Personalized medicine has the potential to evolve the configuration and management health issues. It has already had an exciting impact on both patient care and clinical research during medical trials. This impact will see an upward rising trend as our understanding of medicine deepens and technology further develops.
Dr AK Gadpayle, Professor and Senior Consultant, Internal Medicine Department, Sharda Hospital explains, “Tailoring of medical treatment of each patient is becoming more common because of advancement in medical technology. This individualised approach has a potential to improve overall care, surgical outcome and treatment of diseases like COVID-19. The other examples like Breast Cancer where genomic and unique molecular response with Herceptin, Gleevec in Chronic Myeloid Leukemia and other oncological condition. Even in case of cystic fibrosis this treatment has become helpful.”
Impacting patient care in many diseases
Cancer: The most common examples of personalized medicine came in trastuzumab. Trastuzumab was approved for patients with HER2 positive tumors in 1998 and further research in 2005 revealed that it lowers recurrence by 52 per cent in combination with chemotherapy.
Dr Ullas Batra, Sr Consultant & Chief of Thoracic Medical Oncology, Rajiv Gandhi Cancer Institute and Research Centre (RGCIRC), Delhi informs, “Personalised medicine is the new frontier in cancer care. In fact, cancer treatment has changed dramatically in the last decade with the emergence of an era of personalised medicine. For instance, in case of lung cancer, which is one of the most common cancers in India, new treatment options are available that are more precise and customized according to subtype and molecular profile of lung cancer. Over the last few years, molecular targeted therapy has caused a paradigm shift, with a better safety profile, fewer side effects and better survival outcomes for the patients.”
Melanoma: BRAF is a human gene responsible for the formation of a protein called B-Raf, which is involved in transmitting signals inside cells to direct cell growth and shown to be mutated in cancers.

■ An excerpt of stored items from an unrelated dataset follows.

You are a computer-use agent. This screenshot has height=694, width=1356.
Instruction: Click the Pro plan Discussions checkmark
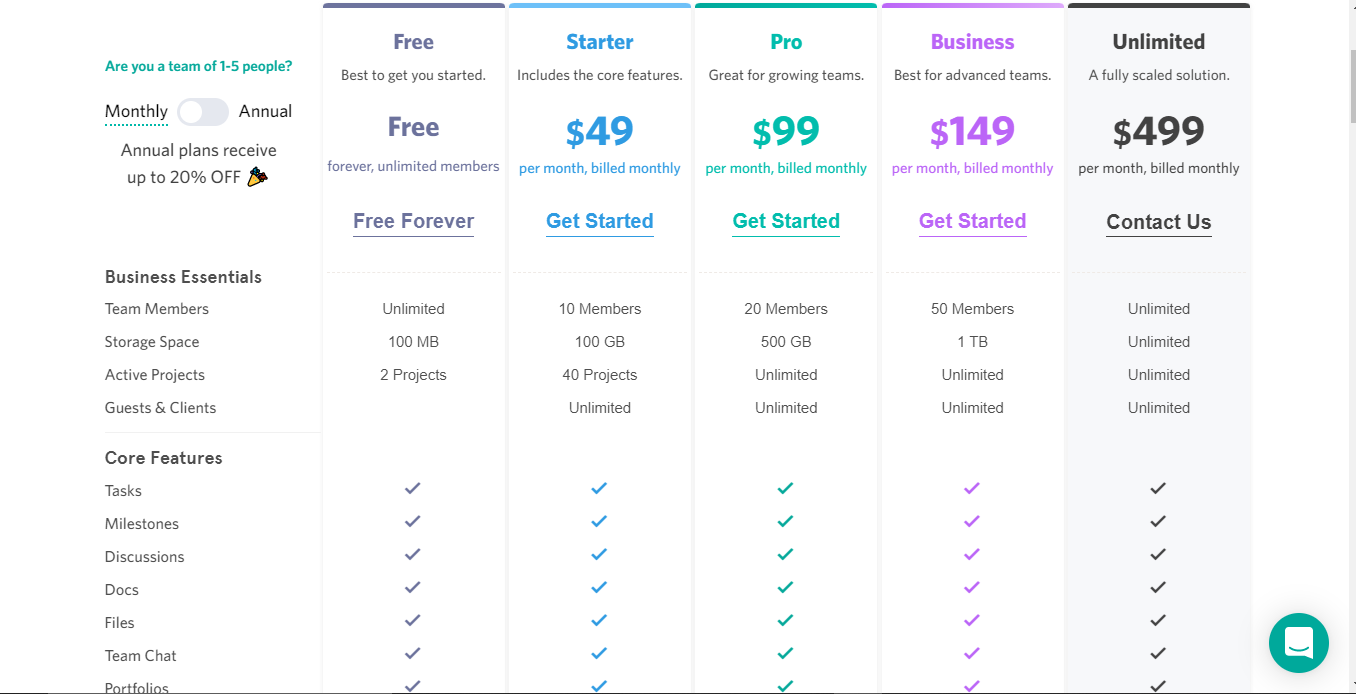[x=785, y=555]
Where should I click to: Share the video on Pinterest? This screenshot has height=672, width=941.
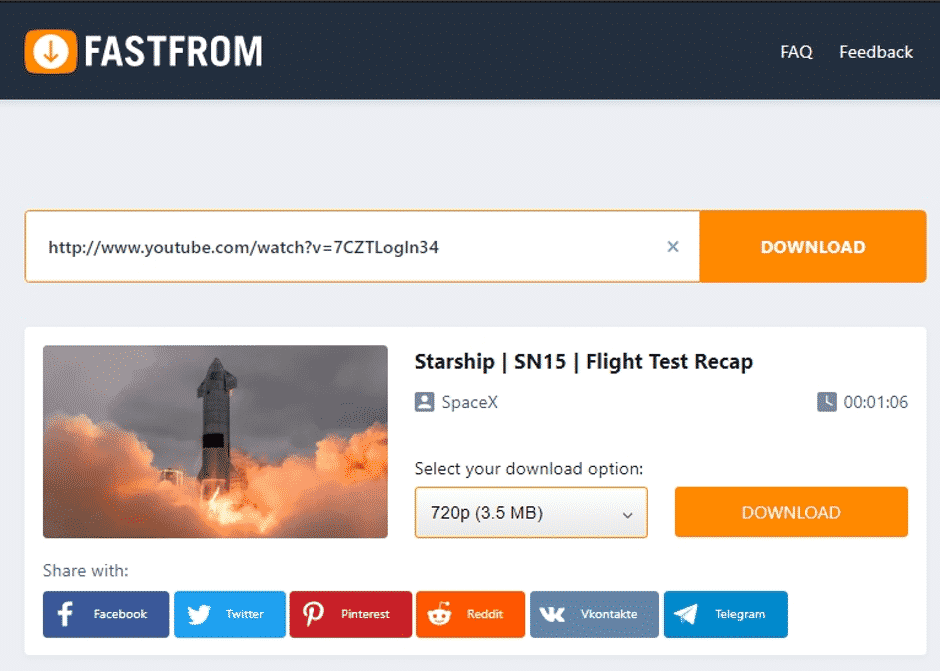[350, 614]
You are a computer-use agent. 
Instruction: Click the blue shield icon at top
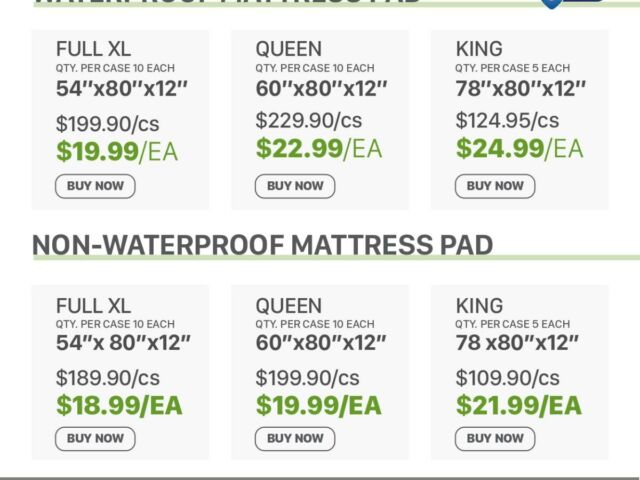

In 2011, a drug called vemurafenib, a B-Raf protein inhibitor and the companion BRAF V600E Mutation Test were approved for the treatment of late stage Melanoma.
Cardiovascular diseases: Previously, the primary method for managing heart transplant rejection was the invasive technique of endomyocardial biopsy – a heart biopsy. Today, a genetic diagnostic test is performed on a blood sample, providing a non-invasive test to help manage the care of patients post-transplant. New research highlights that ongoing testing may be helpful in longer-term patient management by predicting risk of rejection and guiding more tailored immunosuppressive drug regimes.
Status quo - pre and post pandemic
As the trend of CROs setup in India, pharmacogenomics-based company seem to be gaining traction. India has a vast population and there are high incidences of genetic disorders, not to mention mass diversity, which means that there is no one glove-fits-all solution. Companies have started investing in pharmacogenomics as it offers various benefits such as elimination of the unpredictable nature of drug development, bring new products to the market and the company could also benefit up to $200-to-$500 million for each drug.
Like all other aspects of healthcare, the emergence of COVID-19 has impacted many different areas of precision medicine. The pandemic has certainly disturbed surgeries and therefore, testing on biopsy tissue.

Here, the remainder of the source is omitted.